== WORK TO COMPLETE ==
The line containing "The width and height of the screenshot is (868, 400)." marks the end, so write out exactly every line from the top of the entries below through that one.

== DATA FOR REVIEW ==
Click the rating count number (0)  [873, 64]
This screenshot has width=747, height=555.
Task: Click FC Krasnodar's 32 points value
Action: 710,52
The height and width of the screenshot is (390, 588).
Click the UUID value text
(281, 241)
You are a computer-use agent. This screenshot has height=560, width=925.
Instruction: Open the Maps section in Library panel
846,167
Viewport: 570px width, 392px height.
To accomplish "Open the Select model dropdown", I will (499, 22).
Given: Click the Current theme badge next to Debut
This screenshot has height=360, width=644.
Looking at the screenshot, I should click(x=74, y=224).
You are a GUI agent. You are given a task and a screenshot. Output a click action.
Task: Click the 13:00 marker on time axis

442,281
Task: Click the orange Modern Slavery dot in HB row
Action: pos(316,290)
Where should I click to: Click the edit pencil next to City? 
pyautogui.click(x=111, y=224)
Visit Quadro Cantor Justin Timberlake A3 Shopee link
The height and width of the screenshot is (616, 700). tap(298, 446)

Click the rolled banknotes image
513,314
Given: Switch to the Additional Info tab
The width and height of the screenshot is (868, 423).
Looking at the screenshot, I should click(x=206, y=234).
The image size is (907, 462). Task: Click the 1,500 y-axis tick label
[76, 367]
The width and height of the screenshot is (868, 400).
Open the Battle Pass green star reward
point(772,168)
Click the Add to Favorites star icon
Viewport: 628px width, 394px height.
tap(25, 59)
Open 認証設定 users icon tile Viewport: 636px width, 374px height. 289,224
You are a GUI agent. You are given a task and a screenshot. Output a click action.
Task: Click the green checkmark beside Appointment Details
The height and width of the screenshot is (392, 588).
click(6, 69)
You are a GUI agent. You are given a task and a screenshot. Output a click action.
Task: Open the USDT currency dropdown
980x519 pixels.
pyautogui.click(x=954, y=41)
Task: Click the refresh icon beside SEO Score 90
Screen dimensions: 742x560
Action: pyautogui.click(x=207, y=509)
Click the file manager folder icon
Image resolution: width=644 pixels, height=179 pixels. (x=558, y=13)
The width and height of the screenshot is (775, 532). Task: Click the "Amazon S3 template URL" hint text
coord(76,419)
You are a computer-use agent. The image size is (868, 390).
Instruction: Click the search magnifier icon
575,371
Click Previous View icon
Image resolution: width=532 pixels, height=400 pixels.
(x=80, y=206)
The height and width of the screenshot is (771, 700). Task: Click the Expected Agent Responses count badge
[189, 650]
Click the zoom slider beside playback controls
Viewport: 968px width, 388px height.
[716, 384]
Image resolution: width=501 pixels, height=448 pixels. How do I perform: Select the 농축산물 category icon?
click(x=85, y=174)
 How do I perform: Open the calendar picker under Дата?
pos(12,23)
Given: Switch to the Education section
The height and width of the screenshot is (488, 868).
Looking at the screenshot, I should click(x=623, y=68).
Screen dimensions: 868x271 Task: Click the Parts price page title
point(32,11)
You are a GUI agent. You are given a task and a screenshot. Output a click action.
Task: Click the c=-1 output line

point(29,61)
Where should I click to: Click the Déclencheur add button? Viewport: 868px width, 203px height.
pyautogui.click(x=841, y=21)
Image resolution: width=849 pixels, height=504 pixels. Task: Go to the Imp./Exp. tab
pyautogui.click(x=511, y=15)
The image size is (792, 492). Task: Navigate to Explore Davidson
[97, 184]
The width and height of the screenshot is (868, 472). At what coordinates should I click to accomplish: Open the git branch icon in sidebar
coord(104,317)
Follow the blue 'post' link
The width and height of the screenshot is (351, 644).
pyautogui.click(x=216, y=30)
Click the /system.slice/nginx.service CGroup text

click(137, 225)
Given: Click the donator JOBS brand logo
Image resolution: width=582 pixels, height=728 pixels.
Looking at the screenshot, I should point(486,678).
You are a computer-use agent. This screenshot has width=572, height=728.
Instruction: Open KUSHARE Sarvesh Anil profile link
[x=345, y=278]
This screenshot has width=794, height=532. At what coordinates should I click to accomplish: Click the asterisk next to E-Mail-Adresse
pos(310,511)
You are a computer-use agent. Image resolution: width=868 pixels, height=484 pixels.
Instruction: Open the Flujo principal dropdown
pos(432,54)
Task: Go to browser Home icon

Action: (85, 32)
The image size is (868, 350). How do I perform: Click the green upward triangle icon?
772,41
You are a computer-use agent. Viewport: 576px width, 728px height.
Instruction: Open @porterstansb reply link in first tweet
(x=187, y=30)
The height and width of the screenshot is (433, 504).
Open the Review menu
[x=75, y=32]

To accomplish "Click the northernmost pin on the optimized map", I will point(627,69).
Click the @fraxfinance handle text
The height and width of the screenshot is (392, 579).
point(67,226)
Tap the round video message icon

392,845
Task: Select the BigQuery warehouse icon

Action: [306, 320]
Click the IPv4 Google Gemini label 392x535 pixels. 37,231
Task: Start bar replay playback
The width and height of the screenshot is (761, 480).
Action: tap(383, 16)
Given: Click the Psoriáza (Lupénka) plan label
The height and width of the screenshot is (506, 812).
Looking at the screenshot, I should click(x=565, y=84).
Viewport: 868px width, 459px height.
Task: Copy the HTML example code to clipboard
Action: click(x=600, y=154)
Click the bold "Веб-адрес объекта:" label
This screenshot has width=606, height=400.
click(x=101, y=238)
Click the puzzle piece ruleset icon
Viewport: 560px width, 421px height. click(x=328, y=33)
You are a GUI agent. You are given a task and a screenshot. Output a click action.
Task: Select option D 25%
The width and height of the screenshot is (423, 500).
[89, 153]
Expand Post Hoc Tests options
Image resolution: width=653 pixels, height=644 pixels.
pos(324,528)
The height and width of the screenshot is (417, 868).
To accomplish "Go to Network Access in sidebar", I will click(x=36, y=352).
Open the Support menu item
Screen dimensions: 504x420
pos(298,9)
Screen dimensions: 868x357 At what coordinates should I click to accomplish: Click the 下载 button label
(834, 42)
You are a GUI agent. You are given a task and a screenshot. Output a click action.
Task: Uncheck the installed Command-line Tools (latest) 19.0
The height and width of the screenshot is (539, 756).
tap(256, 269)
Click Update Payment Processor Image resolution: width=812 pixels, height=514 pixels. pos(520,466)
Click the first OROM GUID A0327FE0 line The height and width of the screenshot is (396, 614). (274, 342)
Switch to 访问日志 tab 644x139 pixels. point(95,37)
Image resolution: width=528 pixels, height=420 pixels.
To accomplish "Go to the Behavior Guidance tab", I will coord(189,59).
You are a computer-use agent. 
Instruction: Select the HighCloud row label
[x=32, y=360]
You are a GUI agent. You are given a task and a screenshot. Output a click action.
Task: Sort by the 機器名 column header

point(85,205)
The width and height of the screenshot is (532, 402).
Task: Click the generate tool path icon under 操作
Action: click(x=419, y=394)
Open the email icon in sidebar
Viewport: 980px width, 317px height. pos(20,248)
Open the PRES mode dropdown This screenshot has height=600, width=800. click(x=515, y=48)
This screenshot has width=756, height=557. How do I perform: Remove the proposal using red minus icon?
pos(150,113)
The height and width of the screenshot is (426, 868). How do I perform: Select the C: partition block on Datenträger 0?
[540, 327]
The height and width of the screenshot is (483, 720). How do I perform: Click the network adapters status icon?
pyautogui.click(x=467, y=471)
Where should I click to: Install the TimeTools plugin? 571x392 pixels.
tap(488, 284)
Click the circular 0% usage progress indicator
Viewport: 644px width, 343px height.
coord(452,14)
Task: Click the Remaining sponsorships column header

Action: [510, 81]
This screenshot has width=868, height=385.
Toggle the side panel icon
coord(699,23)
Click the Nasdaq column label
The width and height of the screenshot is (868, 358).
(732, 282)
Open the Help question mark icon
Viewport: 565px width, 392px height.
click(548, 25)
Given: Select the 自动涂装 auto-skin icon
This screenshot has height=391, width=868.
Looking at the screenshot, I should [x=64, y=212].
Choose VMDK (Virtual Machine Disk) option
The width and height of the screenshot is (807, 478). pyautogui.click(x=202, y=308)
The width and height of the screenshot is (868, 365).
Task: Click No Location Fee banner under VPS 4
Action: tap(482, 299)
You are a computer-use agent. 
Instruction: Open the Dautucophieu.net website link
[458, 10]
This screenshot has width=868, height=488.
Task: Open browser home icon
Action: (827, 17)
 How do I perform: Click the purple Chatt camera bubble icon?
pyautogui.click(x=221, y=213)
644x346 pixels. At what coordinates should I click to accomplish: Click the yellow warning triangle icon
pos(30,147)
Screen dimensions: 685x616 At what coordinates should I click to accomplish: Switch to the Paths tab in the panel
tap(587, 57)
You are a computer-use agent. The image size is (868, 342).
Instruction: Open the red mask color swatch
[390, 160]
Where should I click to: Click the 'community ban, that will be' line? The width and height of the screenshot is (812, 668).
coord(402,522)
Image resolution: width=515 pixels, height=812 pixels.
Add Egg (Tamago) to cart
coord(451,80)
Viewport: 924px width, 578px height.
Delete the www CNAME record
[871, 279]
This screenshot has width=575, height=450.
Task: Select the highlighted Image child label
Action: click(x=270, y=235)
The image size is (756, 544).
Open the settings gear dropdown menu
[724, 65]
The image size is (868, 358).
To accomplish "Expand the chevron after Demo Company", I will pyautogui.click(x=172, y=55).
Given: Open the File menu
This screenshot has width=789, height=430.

== FINISHED EXERCISE ==
Click the rating count number (0)  [873, 64]
This screenshot has width=747, height=555.
Task: Click FC Krasnodar's 32 points value
Action: 710,52
The height and width of the screenshot is (390, 588).
Click the UUID value text
(281, 241)
You are a computer-use agent. This screenshot has height=560, width=925.
Instruction: Open the Maps section in Library panel
846,167
Viewport: 570px width, 392px height.
To accomplish "Open the Select model dropdown", I will (499, 22).
Given: Click the Current theme badge next to Debut
This screenshot has height=360, width=644.
Looking at the screenshot, I should click(x=74, y=224).
You are a GUI agent. You are given a task and a screenshot. Output a click action.
Task: Click the 13:00 marker on time axis

442,281
Task: Click the orange Modern Slavery dot in HB row
Action: pos(316,290)
Where should I click to: Click the edit pencil next to City? 
pyautogui.click(x=111, y=224)
Visit Quadro Cantor Justin Timberlake A3 Shopee link
The height and width of the screenshot is (616, 700). tap(298, 446)

Click the rolled banknotes image
513,314
Given: Switch to the Additional Info tab
The width and height of the screenshot is (868, 423).
Looking at the screenshot, I should click(x=206, y=234).
The image size is (907, 462). Task: Click the 1,500 y-axis tick label
[76, 367]
The width and height of the screenshot is (868, 400).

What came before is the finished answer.